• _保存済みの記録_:
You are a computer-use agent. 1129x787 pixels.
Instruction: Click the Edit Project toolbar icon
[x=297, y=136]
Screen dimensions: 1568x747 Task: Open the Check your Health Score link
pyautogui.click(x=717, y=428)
---
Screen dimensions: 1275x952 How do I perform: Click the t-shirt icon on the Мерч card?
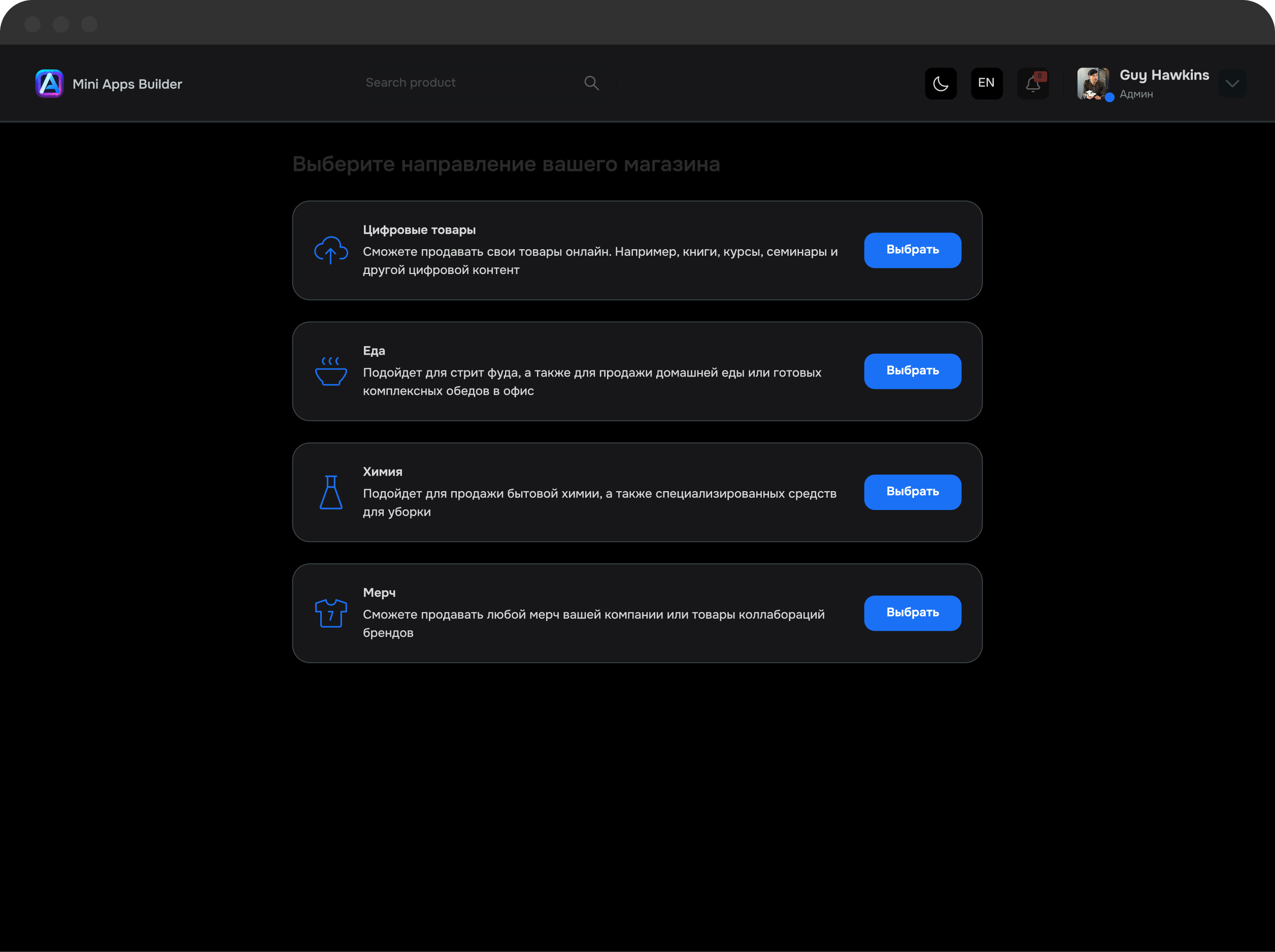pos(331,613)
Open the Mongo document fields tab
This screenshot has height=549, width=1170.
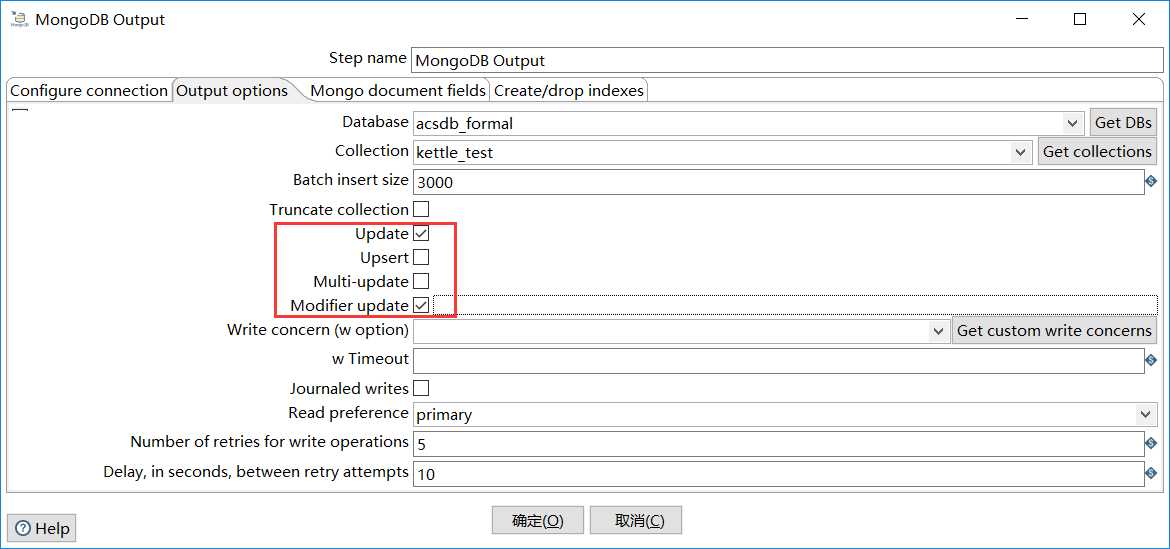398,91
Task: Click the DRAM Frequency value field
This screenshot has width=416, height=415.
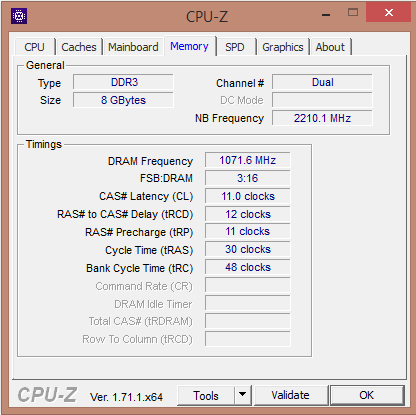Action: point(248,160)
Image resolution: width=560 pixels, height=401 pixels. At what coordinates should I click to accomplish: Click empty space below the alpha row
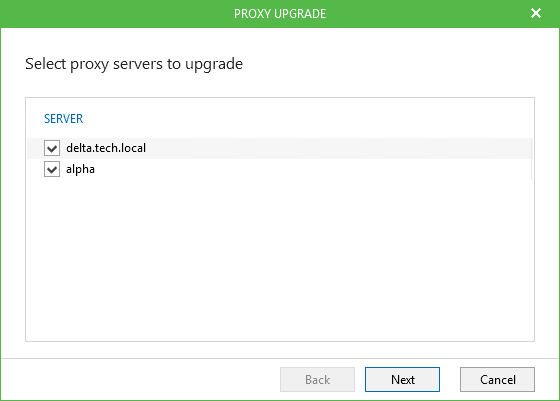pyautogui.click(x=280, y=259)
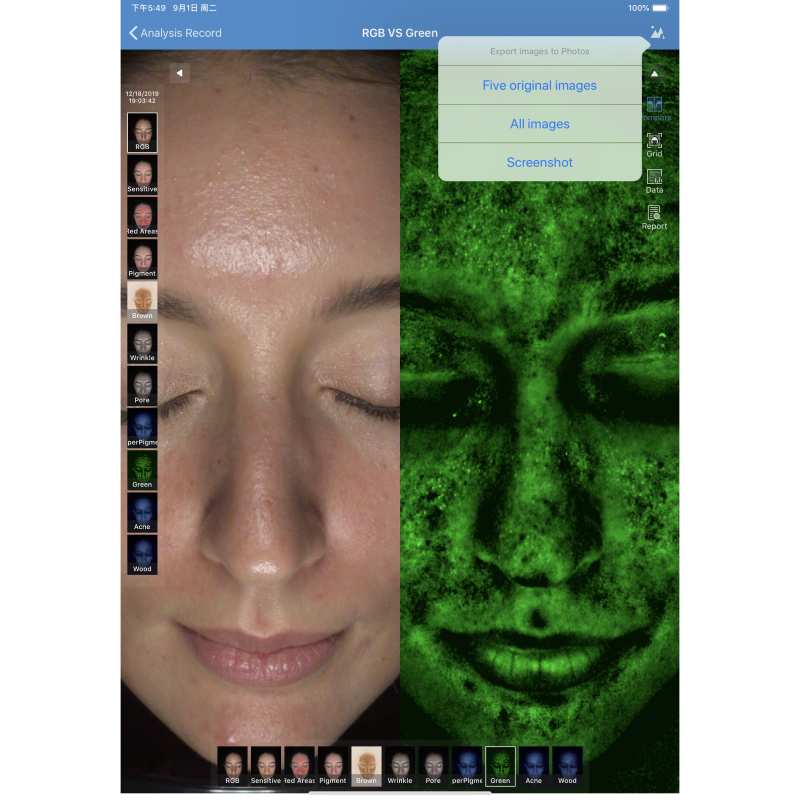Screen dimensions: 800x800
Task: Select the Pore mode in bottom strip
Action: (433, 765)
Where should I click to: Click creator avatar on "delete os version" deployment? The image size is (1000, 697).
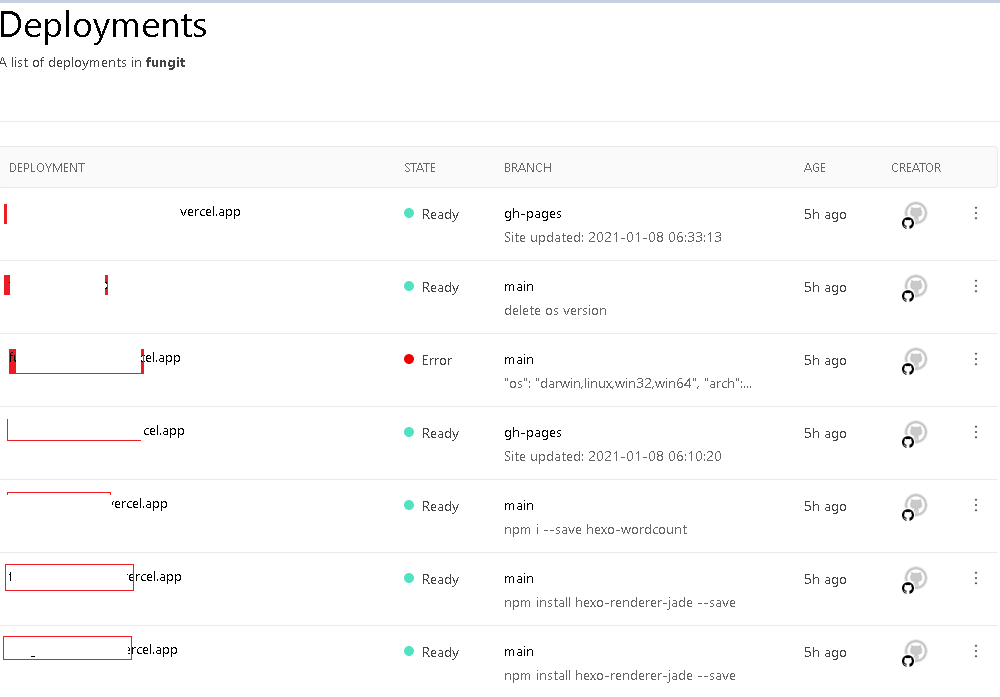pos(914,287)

• _課題の内容_:
「You are a computer-use」を含む行から「pyautogui.click(x=717, y=428)」を含む行までを、両端の行も含めて、一字も変えずに書き写しなさい。

• _解答_:
You are a computer-use agent. 1129x787 pixels.
Instruction: Click the Edit Project toolbar icon
[x=297, y=136]
Screen dimensions: 1568x747 Task: Open the Check your Health Score link
pyautogui.click(x=717, y=428)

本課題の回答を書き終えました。